Multi Class Detection
There are 22 top level category in Cornell’s data set, each corresponding to and order or family of birds and each with common names provided. Adding category detection complicates the classification (the what) component of an object detection model, but has less effect on the separate localization (the where) component. Since I’ve increased the number of positive classes from 1 to 22, I need to drop the threshold at which I consider a prediction score to be a positive match. I’m still dropping everything except the highest score (one bounding box per image) so I can take the relatively low score of 0.1 as a positive prediction.
How did I pick 0.1? Random guessing would give me just under 0.05; I doubled that, figuring that confidence scores twice random wouldn’t happen very often by chance. The results were favorable, so I stuck with it.
It should come as no surprise that accuracy varies among the classes more or less in direct proportion to the number of images in the class. Since I made no attempt to equalize the data in training, the six classes with double digit image totals got two positive IDs in three models between them. Meanwhile, perching birds is at 97–98%. One gratifying result is that in the middle range, orders with between 300 and 1000 images, increasing the model size could have a dramatic impact. The true positive rate could jump 10–20% (more in the case of frigatebirds). Full true positive results are below.
The standard procedure in multi-class object detection problems is to compute average precision by averaging the precision over all classes. Given the level of class imbalance, I thought it would be instructive to compute an "unweighted" average precision over the whole data set. This will, of course, give me larger numbers than the standard weighted precision. I think both data points have some value.
Remember that a false positive is when the predicted order matches the ground truth, but the IoU of the predicted and ground truth boxes is too low.
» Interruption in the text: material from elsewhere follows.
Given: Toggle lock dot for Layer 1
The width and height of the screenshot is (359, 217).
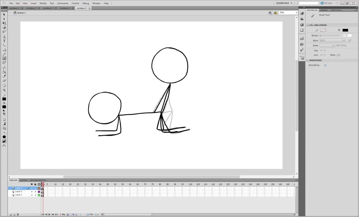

Precision is lower than it is for the single class detectors, as expected, and increases slowly as the model increases, also as expected. The weighted (i.e. standard) average precision is much lower, but also increases at a faster rate than the unweighted metric. This reflects the fact that accuracy jumps dramatically for the mid-sized classes. The distribution of IoU values is pretty similar for both sets of models; almost all the decrease in accuracy is a reflection of the model now having to distinguish between 22 orders.
Further Work
Any good experiment opens up the door to new questions. In this case, I can think of several. Assuming I can keep the batch size high enough (i.e. find a way to use TPUs) how would increasing the model size beyond D2 affect accuracy? I had made one experiment with D3, but was forced to cut the already small batch size in half. The end result was a lower recall and precision scores falling back to D0 levels. As I’d made no other changes, it seems the batch size was entirely responsible for that.
I’ve long suspected that larger models need lower learning rates. Would D3 and higher work better with a lower learning rate?
What happens if, instead of 22 categories, I use all 404 species, or even all 555 classes? Everything I’ve seen about object detection suggests that it does not comfortably handle as many classes as image classification. Not yet, anyway.
Perhaps the most useful test of the above algorithms would be to test them on some other set of bird data, such as the birds in the various iNaturalist data sets.
References
[1] Grant Van Horn, Steve Branson, Ryan Farrell, Scott Haber, Jessie Barry, Panos Ipeirotis, Pietro Perona, and Serge Be- longie. Building a bird recognition app and large scale dataset with citizen scientists: The fine print in fine-grained dataset collection. In CVPR, 2015.
[2] Mingxing Tan, Ruoming Pang, and Quoc V. Le. EfficientDet: Scalable and Efficient Object Detection. Proceedings of the IEEE Conference on Computer Vision and Pattern Recognition, 2020.